**THE RECORDS**
# # # #

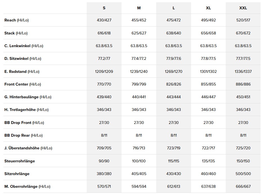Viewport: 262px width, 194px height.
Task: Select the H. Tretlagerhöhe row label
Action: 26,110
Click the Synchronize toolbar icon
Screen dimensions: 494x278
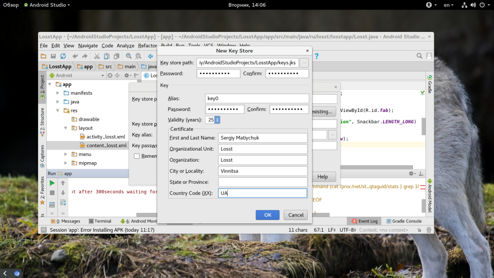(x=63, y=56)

# # # #

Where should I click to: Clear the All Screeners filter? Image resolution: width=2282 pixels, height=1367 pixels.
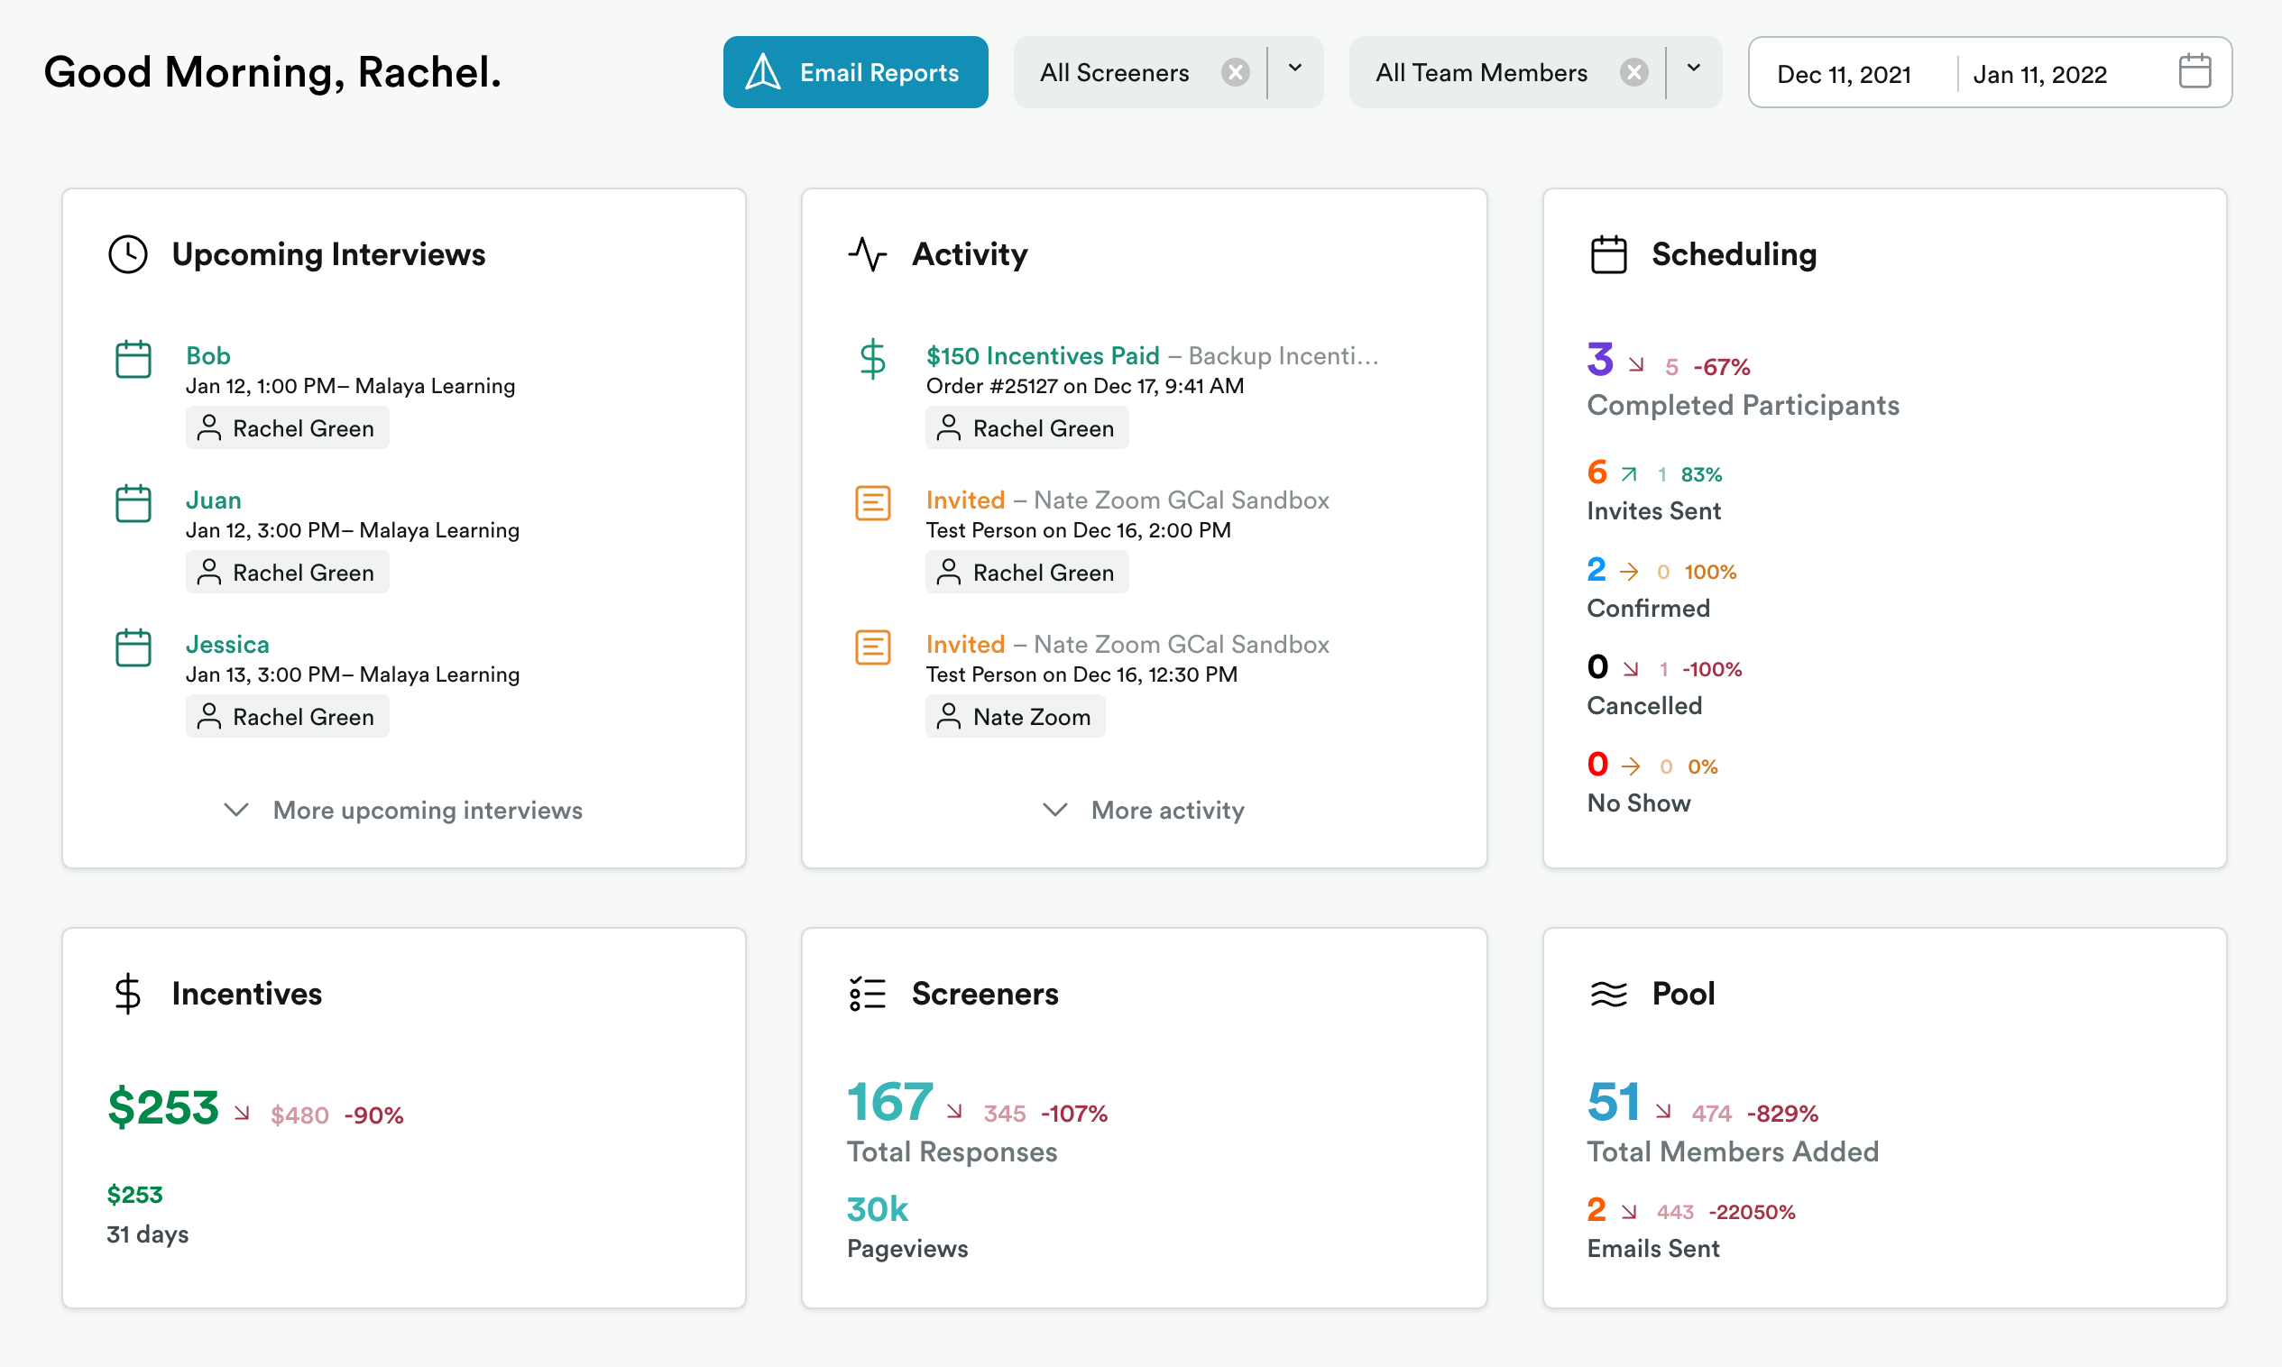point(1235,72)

# # # #

**PROMPT**
Output as a JSON list of strings, one per line, the rows between the lines holding "Viewport: 262px width, 194px height." and "(x=63, y=56)", inclusive, with blank lines left out. Leave the pictures out of the answer.

**THE RESPONSE**
[
  "Viewport: 262px width, 194px height.",
  "Task: Select the H. Tretlagerhöhe row label",
  "Action: 26,110",
  "Click the Synchronize toolbar icon",
  "Screen dimensions: 494x278",
  "(x=63, y=56)"
]